Hougland James L, Kravchuk Alexander V, Herschlag Daniel, Piccirilli Joseph A
Department of Chemistry, University of Chicago, Illinois, USA.
PLoS Biol. 2005 Sep;3(9):e277. doi: 10.1371/journal.pbio.0030277. Epub 2005 Aug 16.
The viability of living systems depends inextricably on enzymes that catalyze phosphoryl transfer reactions. For many enzymes in this class, including several ribozymes, divalent metal ions serve as obligate cofactors. Understanding how metal ions mediate catalysis requires elucidation of metal ion interactions with both the enzyme and the substrate(s). In the Tetrahymena group I intron, previous work using atomic mutagenesis and quantitative analysis of metal ion rescue behavior identified three metal ions (MA, MB, and MC) that make five interactions with the ribozyme substrates in the reaction's transition state. Here, we combine substrate atomic mutagenesis with site-specific phosphorothioate substitutions in the ribozyme backbone to develop a powerful, general strategy for defining the ligands of catalytic metal ions within RNA. In applying this strategy to the Tetrahymena group I intron, we have identified the pro-SP phosphoryl oxygen at nucleotide C262 as a ribozyme ligand for MC. Our findings establish a direct connection between the ribozyme core and the functionally defined model of the chemical transition state, thereby extending the known set of transition-state interactions and providing information critical for the application of the recent group I intron crystallographic structures to the understanding of catalysis.

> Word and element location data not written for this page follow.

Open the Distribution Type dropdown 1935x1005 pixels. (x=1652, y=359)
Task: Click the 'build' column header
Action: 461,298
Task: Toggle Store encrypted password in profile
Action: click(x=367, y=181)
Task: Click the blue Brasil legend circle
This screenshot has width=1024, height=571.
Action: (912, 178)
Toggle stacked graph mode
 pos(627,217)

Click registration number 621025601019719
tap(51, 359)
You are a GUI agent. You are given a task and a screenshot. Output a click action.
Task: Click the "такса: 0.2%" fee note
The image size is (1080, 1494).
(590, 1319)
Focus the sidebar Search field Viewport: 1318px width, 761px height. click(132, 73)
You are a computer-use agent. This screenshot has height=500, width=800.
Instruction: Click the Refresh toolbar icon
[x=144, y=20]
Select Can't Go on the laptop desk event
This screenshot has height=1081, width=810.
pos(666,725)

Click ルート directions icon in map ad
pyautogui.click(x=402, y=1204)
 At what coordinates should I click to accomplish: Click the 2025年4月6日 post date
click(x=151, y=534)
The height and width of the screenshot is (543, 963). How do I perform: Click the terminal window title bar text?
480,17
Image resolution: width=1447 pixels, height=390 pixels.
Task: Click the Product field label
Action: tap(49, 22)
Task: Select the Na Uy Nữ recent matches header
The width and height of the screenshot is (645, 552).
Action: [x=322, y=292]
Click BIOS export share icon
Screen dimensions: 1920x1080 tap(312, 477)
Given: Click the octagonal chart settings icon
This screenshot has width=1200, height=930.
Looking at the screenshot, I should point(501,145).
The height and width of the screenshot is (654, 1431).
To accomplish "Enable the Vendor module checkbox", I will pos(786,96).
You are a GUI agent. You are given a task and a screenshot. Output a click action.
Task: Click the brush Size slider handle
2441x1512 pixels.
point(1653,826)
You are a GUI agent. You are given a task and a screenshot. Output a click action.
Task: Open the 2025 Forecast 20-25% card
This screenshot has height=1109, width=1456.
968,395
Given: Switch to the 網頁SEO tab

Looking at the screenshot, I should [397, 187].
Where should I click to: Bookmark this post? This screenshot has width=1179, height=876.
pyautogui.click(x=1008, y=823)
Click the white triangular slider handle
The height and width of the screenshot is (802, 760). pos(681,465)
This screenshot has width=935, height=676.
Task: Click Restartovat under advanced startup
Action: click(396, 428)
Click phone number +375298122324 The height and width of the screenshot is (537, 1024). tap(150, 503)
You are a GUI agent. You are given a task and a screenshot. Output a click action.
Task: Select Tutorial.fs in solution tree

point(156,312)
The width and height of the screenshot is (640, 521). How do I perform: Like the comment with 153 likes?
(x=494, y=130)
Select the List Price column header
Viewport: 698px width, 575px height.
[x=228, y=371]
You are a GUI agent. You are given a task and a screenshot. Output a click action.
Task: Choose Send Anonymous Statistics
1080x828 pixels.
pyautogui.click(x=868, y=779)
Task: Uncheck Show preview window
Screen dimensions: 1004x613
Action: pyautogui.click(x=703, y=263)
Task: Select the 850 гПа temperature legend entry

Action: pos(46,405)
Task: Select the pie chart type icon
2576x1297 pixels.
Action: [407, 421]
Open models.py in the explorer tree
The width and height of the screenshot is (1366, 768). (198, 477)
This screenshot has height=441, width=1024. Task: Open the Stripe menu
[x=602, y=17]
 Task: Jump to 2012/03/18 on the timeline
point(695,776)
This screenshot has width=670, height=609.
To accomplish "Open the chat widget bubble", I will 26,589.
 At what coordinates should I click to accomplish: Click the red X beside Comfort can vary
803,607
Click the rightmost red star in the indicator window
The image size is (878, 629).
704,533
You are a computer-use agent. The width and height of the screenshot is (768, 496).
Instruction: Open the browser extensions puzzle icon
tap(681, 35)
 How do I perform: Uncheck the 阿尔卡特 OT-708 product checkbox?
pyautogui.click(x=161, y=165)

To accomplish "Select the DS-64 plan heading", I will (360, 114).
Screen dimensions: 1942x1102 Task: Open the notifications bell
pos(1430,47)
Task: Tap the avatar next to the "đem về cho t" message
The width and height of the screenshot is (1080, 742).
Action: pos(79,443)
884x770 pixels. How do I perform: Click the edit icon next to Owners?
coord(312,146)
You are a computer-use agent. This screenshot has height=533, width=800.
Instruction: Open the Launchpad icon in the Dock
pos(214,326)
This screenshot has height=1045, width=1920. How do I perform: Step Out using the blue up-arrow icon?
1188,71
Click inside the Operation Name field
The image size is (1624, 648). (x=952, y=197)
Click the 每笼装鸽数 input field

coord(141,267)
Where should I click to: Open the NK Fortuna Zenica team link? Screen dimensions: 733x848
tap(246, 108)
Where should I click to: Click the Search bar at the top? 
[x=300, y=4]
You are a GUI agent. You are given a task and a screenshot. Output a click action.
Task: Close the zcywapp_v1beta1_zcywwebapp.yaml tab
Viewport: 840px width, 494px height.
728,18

生命系统的生存能力与催化磷酸基转移反应的酶紧密相关。对于这类中的许多酶,包括几种核酶,二价金属离子作为必需的辅助因子。要理解金属离子如何介导催化作用,需要阐明金属离子与酶及底物之间的相互作用。在嗜热四膜虫I组内含子中,先前利用原子诱变和金属离子拯救行为的定量分析的研究确定了三种金属离子(MA、MB和MC),它们在反应过渡态与核酶底物形成五种相互作用。在此,我们将底物原子诱变与核酶骨架中的位点特异性硫代磷酸酯取代相结合,以开发一种强大的通用策略来确定RNA中催化金属离子的配体。在将此策略应用于嗜热四膜虫I组内含子时,我们已确定核苷酸C262处的前手性磷酰氧作为MC的核酶配体。我们的发现建立了核酶核心与化学过渡态功能定义模型之间的直接联系,从而扩展了已知的过渡态相互作用集,并为应用最近的I组内含子晶体结构来理解催化作用提供了关键信息。